Vingt ans après son adoption, le Code du travail marocain de 2004 révèle ses failles structurelles face à l'économie des plateformes, au télétravail et à la flexibilisation du marché de l'emploi. La réforme engagée est nécessaire, mais elle devra arbitrer avec soin entre compétitivité et protection des travailleurs.

ZMMe Zineb Maâti
·Avocate au barreau de Casablanca ·20 Mai 2026 ·10 min de lecture
Droit du travail marocain — réforme du Code du travail
La réforme du Code du travail suscite un débat de fond entre partenaires sociaux, employeurs et législateur. © Pexels

Le Maroc dispose, depuis 2004, d'un Code du travail qui fut, à l'époque de son adoption, une avancée indéniable : harmonisation des textes épars, introduction du contrat à durée indéterminée comme norme, reconnaissance du droit syndical. Deux décennies plus tard, ce même code révèle ses insuffisances face à une économie profondément transformée. L'essor du travail informel, la multiplication des plateformes numériques, la généralisation du télétravail post-pandémique, et la pression concurrentielle exercée par les économies émergentes régionales imposent une remise à plat urgente mais périlleuse.
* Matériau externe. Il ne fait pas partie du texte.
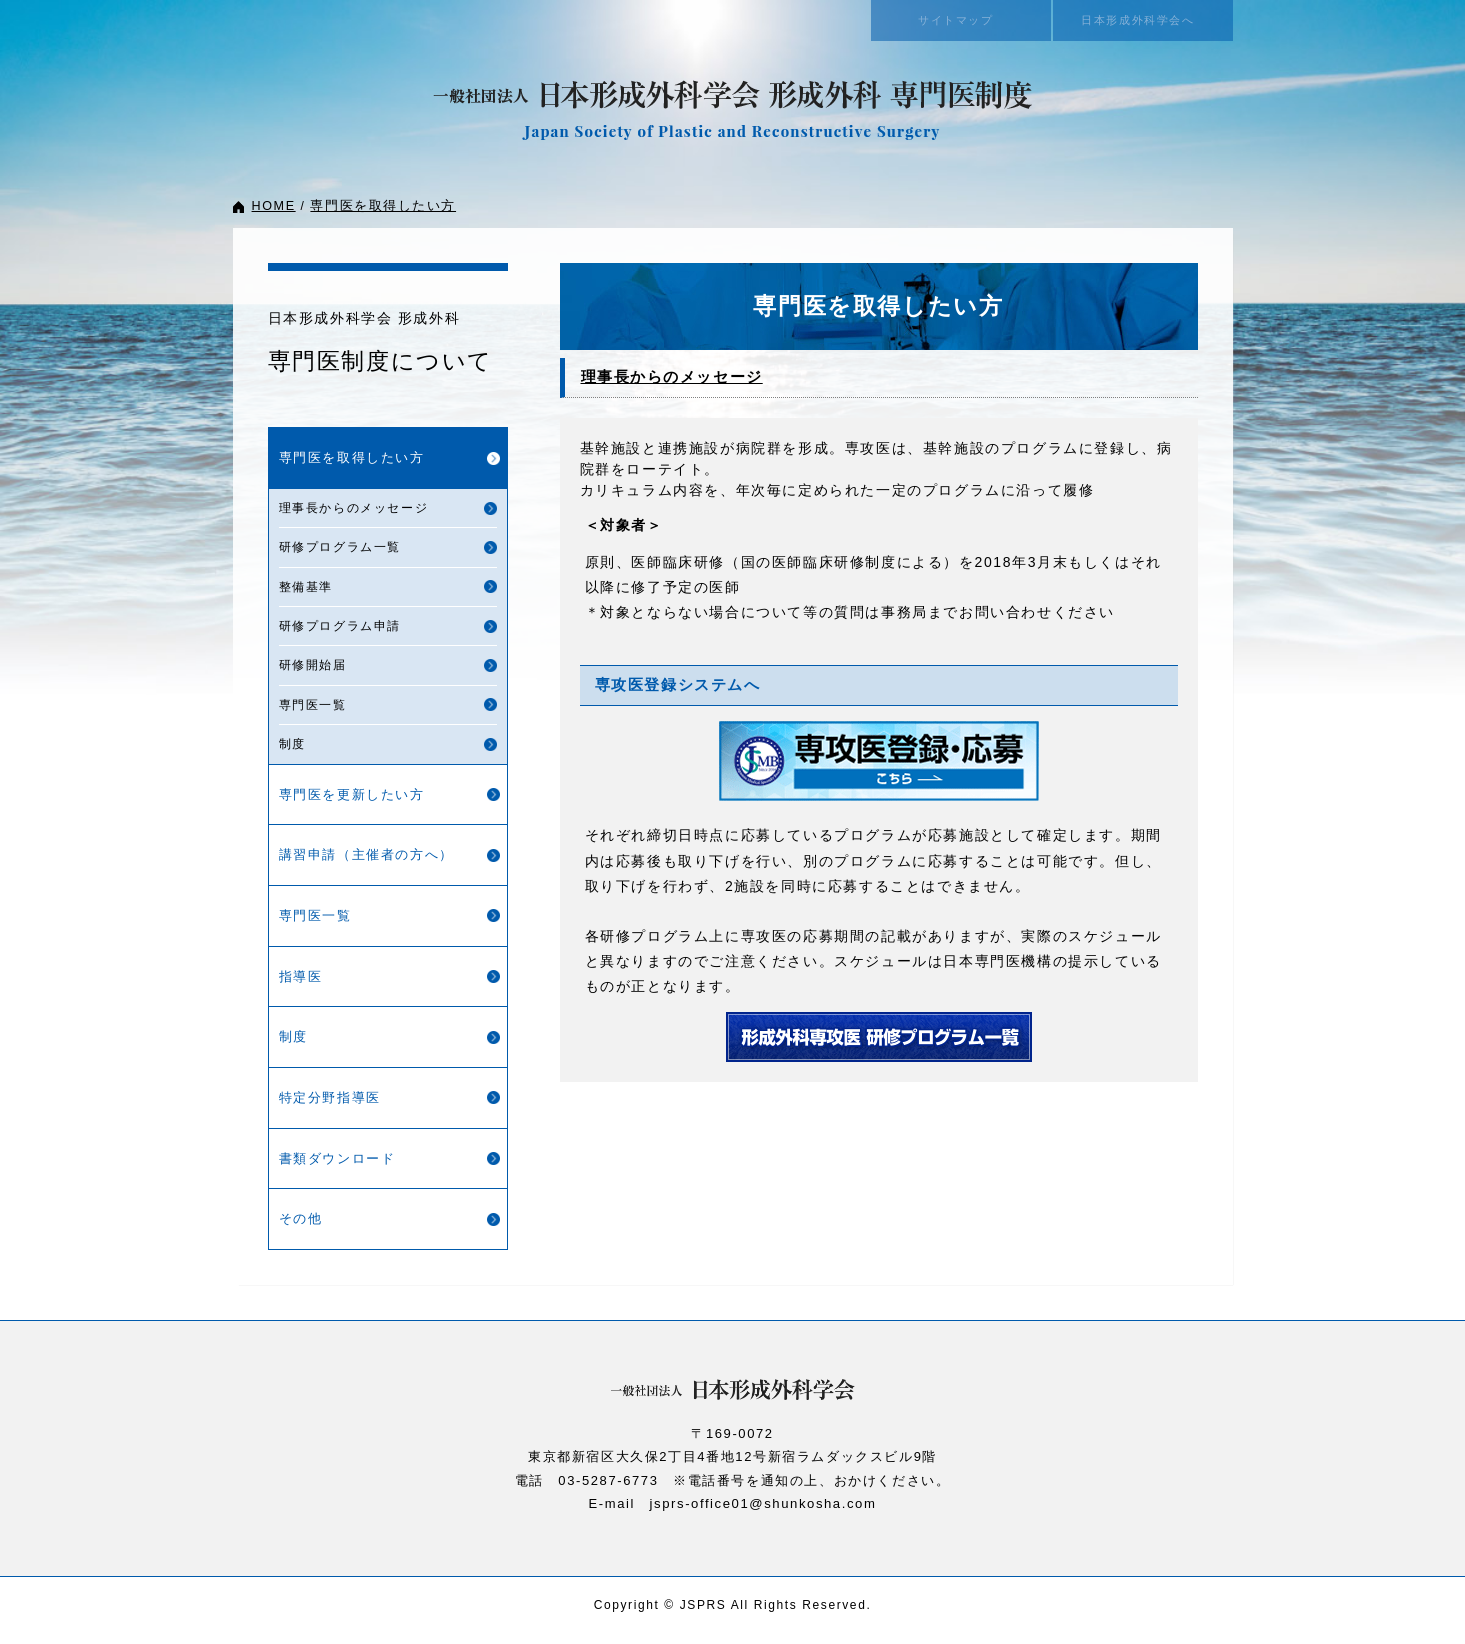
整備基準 (306, 587)
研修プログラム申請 (340, 626)
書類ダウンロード (337, 1158)
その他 (301, 1218)
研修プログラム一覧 (340, 547)
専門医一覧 (313, 705)
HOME (274, 206)
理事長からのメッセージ (354, 508)
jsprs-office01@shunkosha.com (763, 1503)
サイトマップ (961, 20)
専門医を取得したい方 (378, 206)
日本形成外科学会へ (1142, 20)
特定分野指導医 (330, 1097)
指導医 (301, 976)
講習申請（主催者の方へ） (366, 854)
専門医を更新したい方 (352, 794)
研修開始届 (313, 665)
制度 (292, 744)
Le paradoxe est saisissant : le Maroc affiche un taux de chômage officiel de 13,7 % en 2025 — le plus élevé depuis vingt ans — tandis que les entreprises dénoncent une rigidité du droit du licenciement qui les dissuade d'embaucher. Simultanément, les organisations syndicales documentent une explosion des contrats précaires et une contournement massif du droit du travail dans le secteur informel, qui représente encore 30 % de l'emploi non agricole. Ce double constat — rigidité formelle, précarité réelle — est le signe d'un code qui a perdu sa prise sur le réel.

I. Les failles structurelles du Code du travail de 2004

1.1 Le régime du contrat à durée déterminée : une rigidité contre-productive

L'article 16 du Code du travail limite le recours au CDD à des cas strictement énumérés — travaux saisonniers, accroissement temporaire d'activité, remplacement d'un salarié absent — avec une durée maximale de deux ans, renouvellement compris. Cette rigidité, conçue pour protéger les travailleurs contre la précarité, produit paradoxalement l'effet inverse : les employeurs, incapables de moduler leur main-d'œuvre légalement, recourent massivement au travail informel ou aux faux contrats de prestation de service.
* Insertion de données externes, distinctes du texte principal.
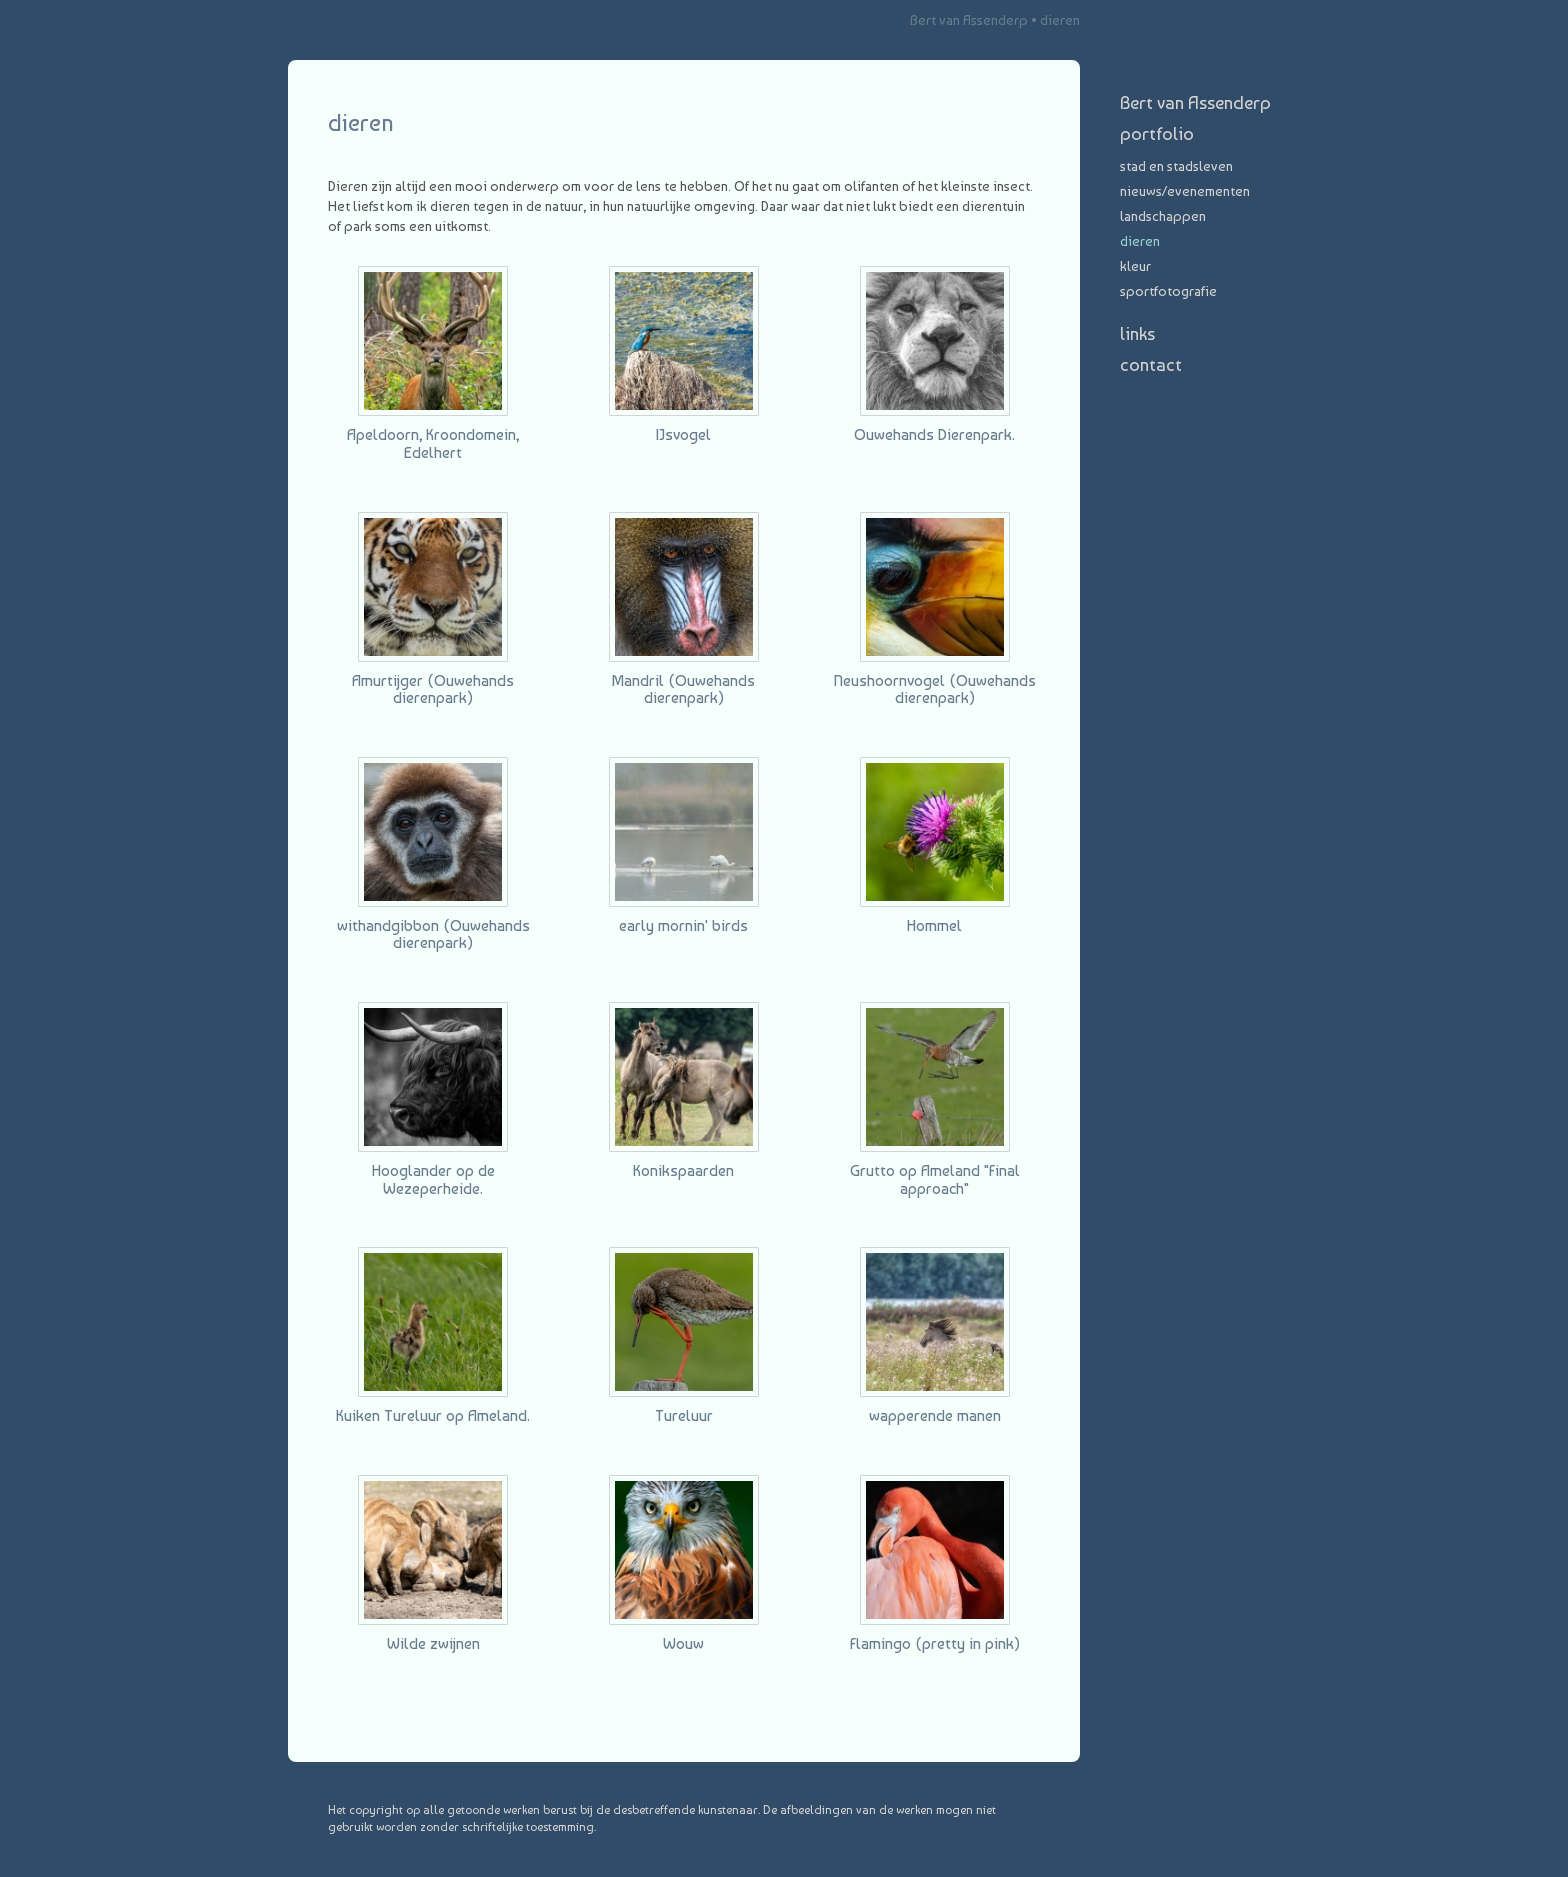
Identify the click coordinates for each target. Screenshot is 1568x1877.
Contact (1151, 364)
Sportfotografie (1168, 291)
Les entreprises marocaines, notamment dans les secteurs du textile, de l'agroalimentaire et du tourisme, dont l'activité est structurellement saisonnière, se trouvent contraintes de faire un choix entre la légalité et la compétitivité. Une réforme introduisant une graduation du CDD selon la taille de l'entreprise et la nature du secteur d'activité, sur le modèle français des accords de branche ou espagnol du contrato de obra, permettrait de résorber une partie de cette informalité.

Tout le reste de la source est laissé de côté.